Tels, quand la tourmente éclate, des vents contraires
S’entrechoquent : Zéphyr, Notus, Eurus mis en joie
Par les chevaux Eoiens. Les forêts gémissent, Nérée l’écumeux
Joue du trident, réveille les grands fonds jusqu’en surface.
Eux pareil : on les avait par nos ruses -la nuit était noire- égarés
Dans l’ombre, mis en branle dans toute la ville.
Et les voilà ! Premiers à reconnaître ronds boucliers,
Lances menteuses. Et nos voix qui se signalent, désaccordées.
Illico fond sur nous le nombre. Premier, Corèbe :
La droite de Pénélée le couche au pied de l’autel de Puissante-en-armes
La divine. Rhipeus tombe aussi : juste parmi les justes,
S’il en fut chez les Teucres, grand serviteur de l’équité
(autre avis chez les dieux !). Meurent Hypanis, Dymas,
Harponnés par leurs copains ! Et toi Panthée, ni ta bien grande piété
Ne t’a mis à l’abri de la glissade, ni les rubans d’Apollon !
Cendres d’Ilion, flammes finissantes des miens,
Je jure : dans ce désastre votre, je n’ai pas esquivé les traits,
Pas passé mon tour ! Si les destins avaient fait que je succombe,
Ç’aurait été -je le méritais- de la main des Danaens.
On se sauve de là,
Iphitus, Pélias, moi (Iphitus bien lourd d’années,
Pélias retardé par une blessure reçue d’Ulysse).

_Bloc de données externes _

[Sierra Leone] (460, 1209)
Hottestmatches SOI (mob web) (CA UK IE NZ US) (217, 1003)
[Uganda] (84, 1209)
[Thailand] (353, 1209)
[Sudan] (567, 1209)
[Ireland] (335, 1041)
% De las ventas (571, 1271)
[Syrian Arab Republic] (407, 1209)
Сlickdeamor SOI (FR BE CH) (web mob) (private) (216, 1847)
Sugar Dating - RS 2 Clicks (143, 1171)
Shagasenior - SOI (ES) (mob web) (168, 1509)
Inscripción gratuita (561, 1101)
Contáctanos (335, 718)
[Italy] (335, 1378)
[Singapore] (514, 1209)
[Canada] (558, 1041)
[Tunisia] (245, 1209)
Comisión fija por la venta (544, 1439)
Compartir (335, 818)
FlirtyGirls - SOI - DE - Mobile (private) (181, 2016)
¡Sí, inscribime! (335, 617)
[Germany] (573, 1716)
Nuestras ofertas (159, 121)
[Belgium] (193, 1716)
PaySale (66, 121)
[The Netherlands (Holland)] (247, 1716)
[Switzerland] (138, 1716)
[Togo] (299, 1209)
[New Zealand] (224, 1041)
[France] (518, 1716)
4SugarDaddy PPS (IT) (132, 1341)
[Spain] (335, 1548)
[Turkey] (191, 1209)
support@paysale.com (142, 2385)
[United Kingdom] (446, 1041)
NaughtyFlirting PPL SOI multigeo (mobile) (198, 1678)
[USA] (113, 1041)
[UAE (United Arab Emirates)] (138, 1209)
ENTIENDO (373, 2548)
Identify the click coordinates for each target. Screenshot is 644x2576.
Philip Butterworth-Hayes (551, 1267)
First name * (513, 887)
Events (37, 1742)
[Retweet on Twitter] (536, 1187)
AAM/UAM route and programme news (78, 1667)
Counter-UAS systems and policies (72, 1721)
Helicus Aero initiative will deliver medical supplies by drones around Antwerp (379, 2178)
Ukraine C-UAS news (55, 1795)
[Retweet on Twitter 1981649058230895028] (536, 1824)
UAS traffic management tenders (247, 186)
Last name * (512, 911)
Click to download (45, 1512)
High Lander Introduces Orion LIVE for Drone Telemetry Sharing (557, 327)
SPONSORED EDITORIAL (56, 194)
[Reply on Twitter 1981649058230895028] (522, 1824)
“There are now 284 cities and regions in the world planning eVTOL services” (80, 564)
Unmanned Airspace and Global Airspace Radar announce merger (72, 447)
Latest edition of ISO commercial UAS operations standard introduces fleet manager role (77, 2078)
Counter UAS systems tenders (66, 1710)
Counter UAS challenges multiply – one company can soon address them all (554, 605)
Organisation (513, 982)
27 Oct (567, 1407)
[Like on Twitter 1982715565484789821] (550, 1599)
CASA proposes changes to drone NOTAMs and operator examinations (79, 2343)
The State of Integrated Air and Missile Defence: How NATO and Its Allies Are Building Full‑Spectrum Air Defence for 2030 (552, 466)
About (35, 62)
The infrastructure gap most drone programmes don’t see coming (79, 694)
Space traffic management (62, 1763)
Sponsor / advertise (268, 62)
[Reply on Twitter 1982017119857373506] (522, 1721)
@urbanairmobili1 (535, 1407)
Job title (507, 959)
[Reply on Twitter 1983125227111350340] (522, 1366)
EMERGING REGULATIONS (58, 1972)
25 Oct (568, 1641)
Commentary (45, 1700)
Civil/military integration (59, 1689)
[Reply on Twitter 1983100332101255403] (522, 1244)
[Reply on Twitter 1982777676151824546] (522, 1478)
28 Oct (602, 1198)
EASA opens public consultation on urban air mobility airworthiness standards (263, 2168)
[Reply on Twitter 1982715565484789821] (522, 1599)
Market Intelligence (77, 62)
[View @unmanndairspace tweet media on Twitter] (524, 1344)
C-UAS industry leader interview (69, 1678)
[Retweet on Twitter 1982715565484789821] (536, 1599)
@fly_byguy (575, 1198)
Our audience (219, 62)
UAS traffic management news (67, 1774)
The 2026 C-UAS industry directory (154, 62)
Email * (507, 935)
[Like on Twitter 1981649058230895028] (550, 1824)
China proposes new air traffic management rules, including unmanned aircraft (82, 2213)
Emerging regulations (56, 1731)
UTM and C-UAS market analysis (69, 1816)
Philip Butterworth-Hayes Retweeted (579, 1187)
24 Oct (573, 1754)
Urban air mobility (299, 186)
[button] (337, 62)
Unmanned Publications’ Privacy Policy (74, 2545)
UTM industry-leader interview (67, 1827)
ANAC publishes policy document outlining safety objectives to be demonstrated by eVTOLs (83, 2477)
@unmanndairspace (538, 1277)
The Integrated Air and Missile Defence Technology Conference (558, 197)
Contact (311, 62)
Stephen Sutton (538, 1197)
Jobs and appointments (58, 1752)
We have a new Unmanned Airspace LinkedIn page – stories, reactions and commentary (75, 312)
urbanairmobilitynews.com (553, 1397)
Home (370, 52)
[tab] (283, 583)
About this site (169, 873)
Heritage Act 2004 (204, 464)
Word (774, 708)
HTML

On file droit au palais de Priam, alertés par des cris.
Là, c’est grosse bataille. On croirait qu’il n’y a nulle part ailleurs
De guerre à mener, que personne ne meurt ailleurs en ville !
Ce qu’on voit ? Mars indompté, des Danaens se ruant
Vers les toits, le seuil assailli, la tortue formée.
Des échelles sont fixées aux parois. Sous les portes mêmes
Ils grimpent aux barreaux. De la main gauche ils opposent
Aux traits leurs boucliers, de la droite ils s’accrochent au faîtage.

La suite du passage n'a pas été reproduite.